## PROVIDED DATA
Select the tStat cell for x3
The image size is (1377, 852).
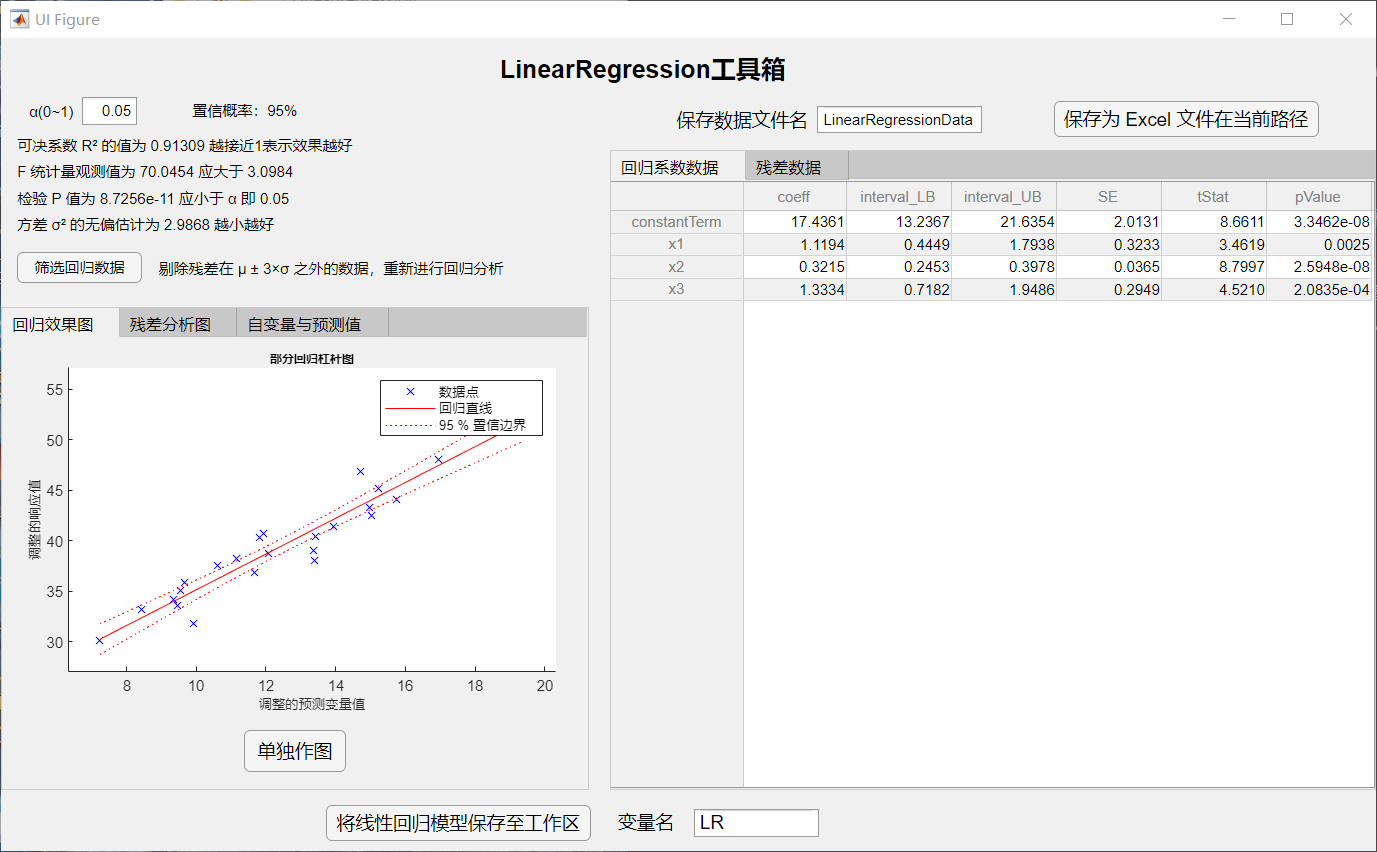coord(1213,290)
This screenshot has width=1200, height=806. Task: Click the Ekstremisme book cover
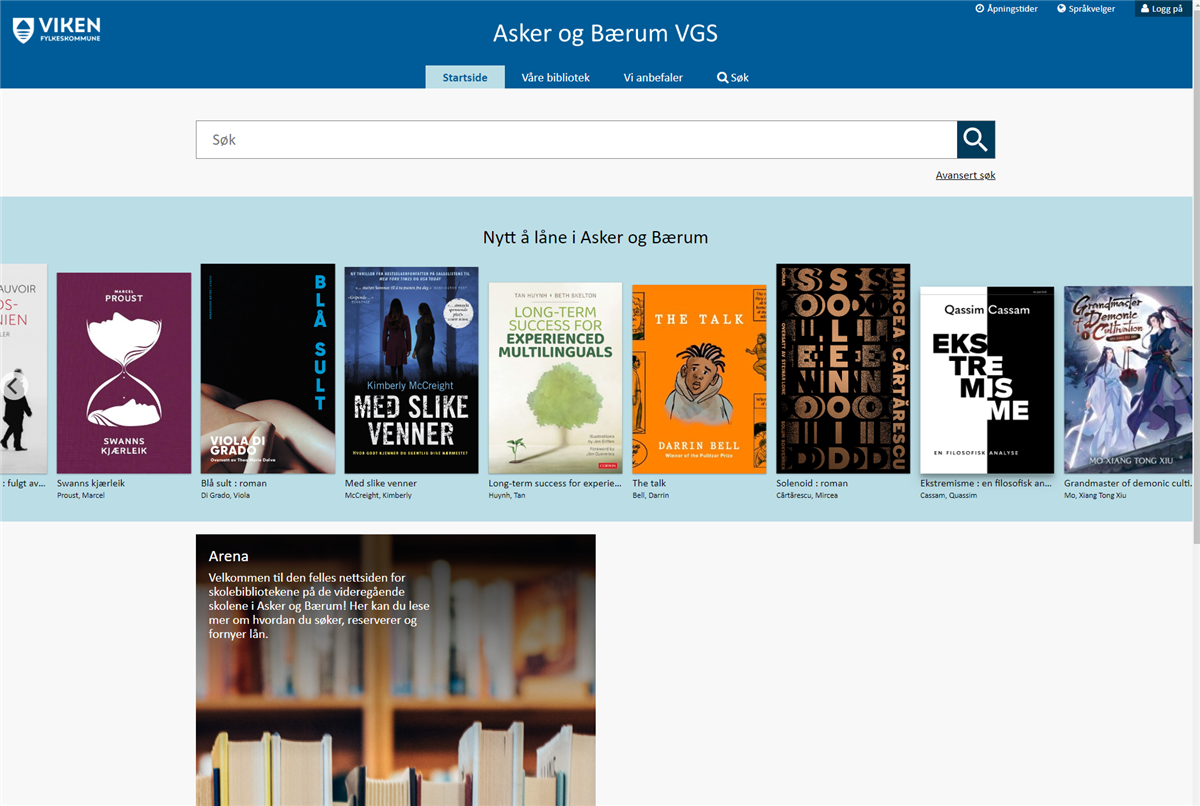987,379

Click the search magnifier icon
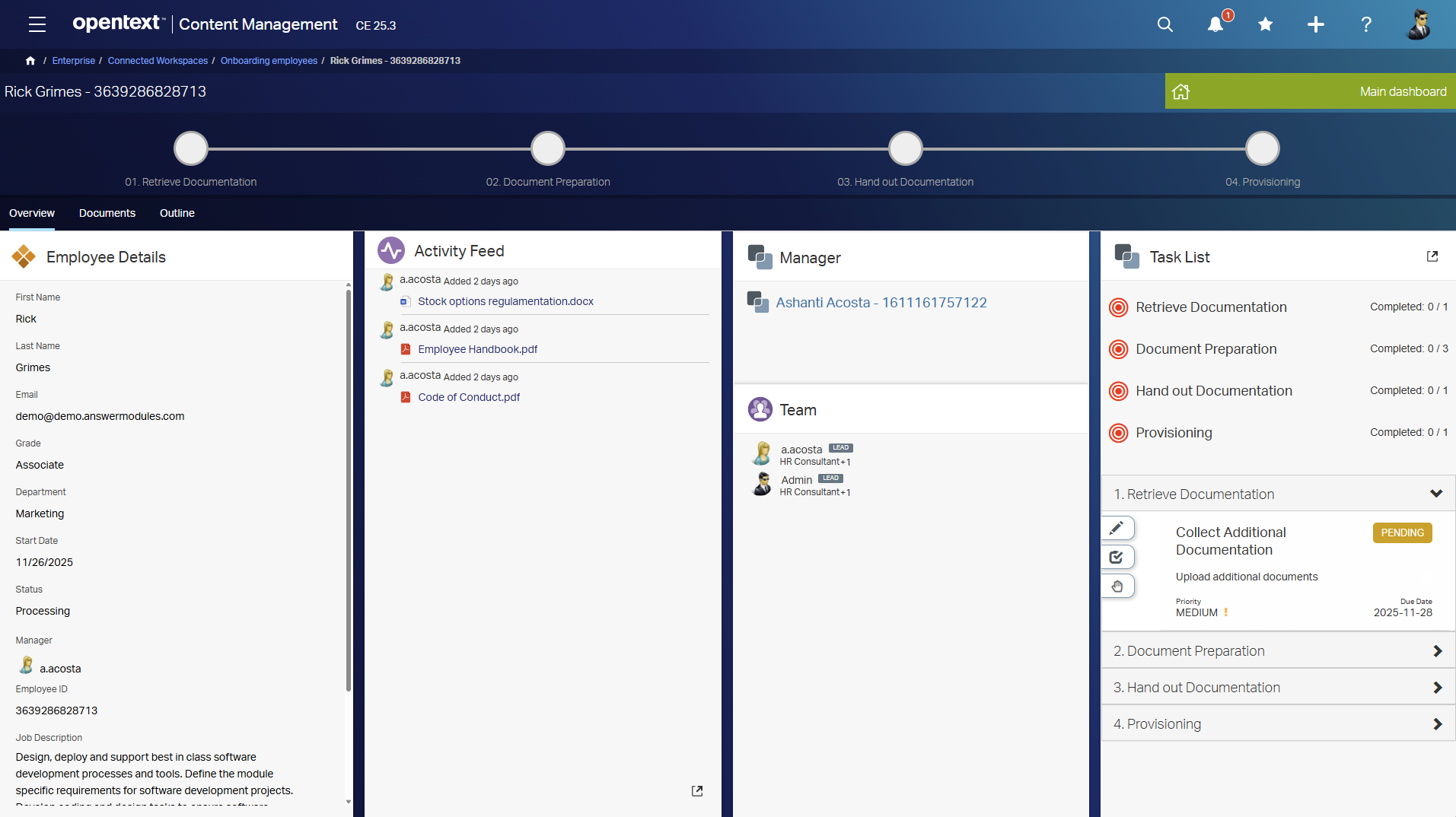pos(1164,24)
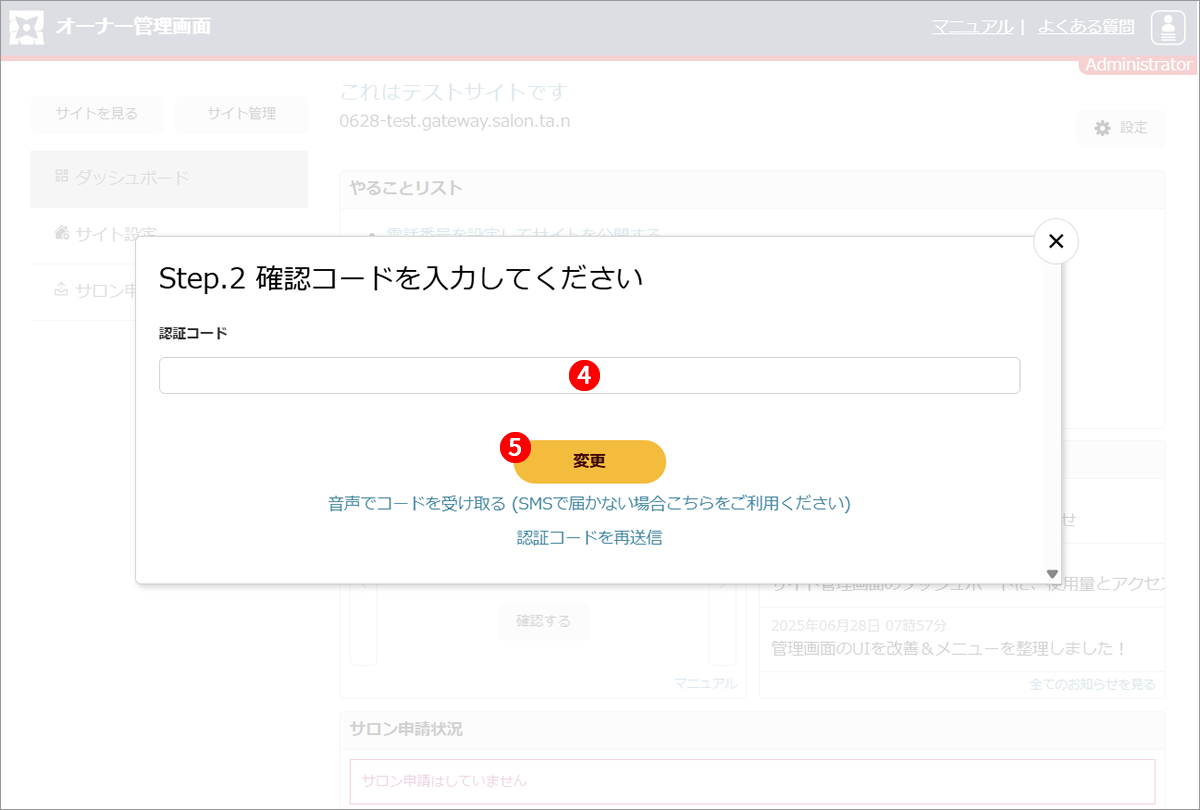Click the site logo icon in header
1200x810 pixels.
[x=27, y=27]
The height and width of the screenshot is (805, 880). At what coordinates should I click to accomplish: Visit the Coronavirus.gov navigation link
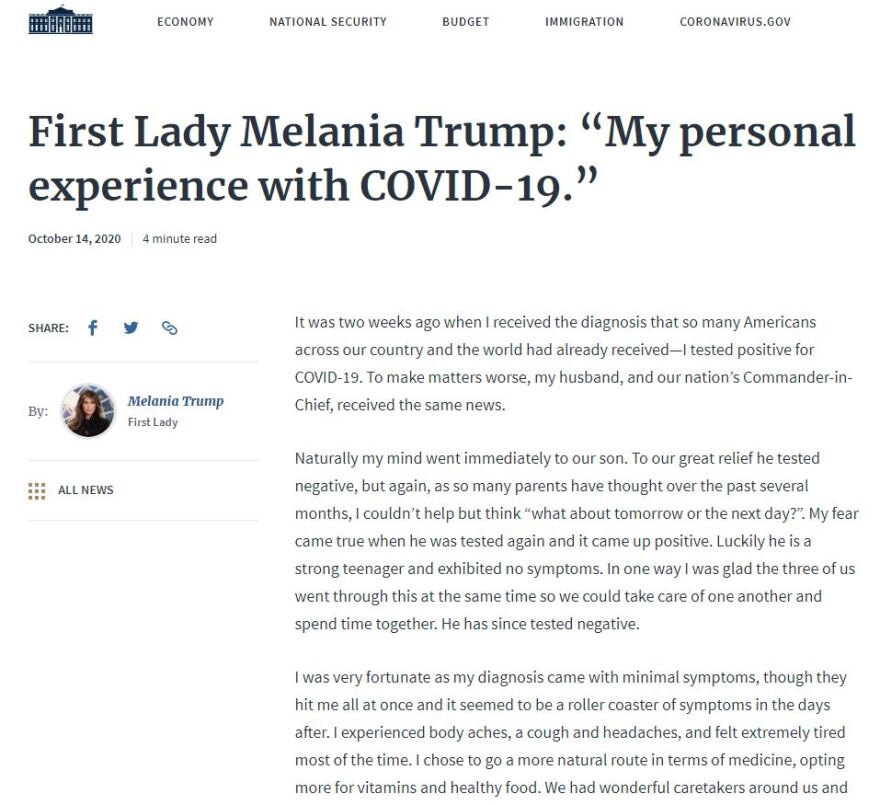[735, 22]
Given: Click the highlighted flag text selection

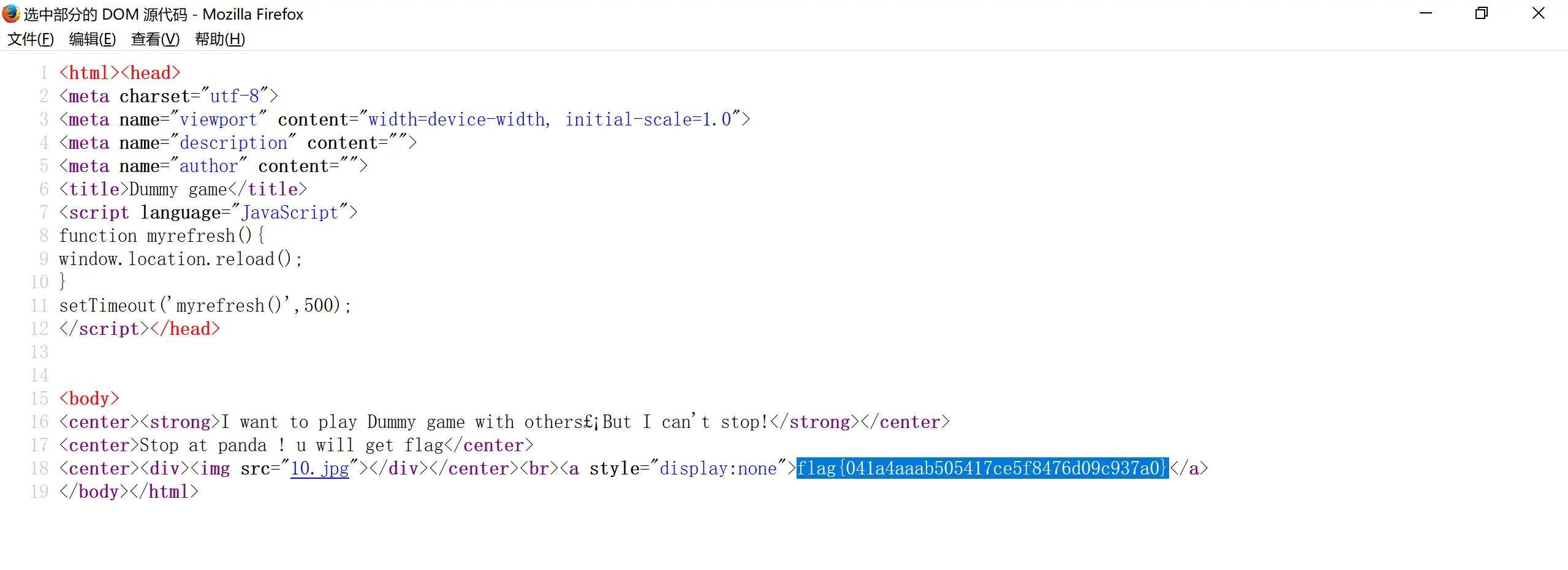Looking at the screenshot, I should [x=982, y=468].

## ABOUT THIS TASK
Every line of the data above is to be set down word for word, with the pictures left out.

## FINAL ANSWER
Select the tStat cell for x3
The image size is (1377, 852).
coord(1213,290)
This screenshot has width=1200, height=806. Task: Click the Ekstremisme book cover
987,379

Click the search magnifier icon
pos(1164,24)
Click the site logo icon in header
1200x810 pixels.
[x=27, y=27]
The height and width of the screenshot is (805, 880). At what coordinates should I click to accomplish: Visit the Coronavirus.gov navigation link
[735, 22]
Given: Click the highlighted flag text selection

Looking at the screenshot, I should [x=982, y=468].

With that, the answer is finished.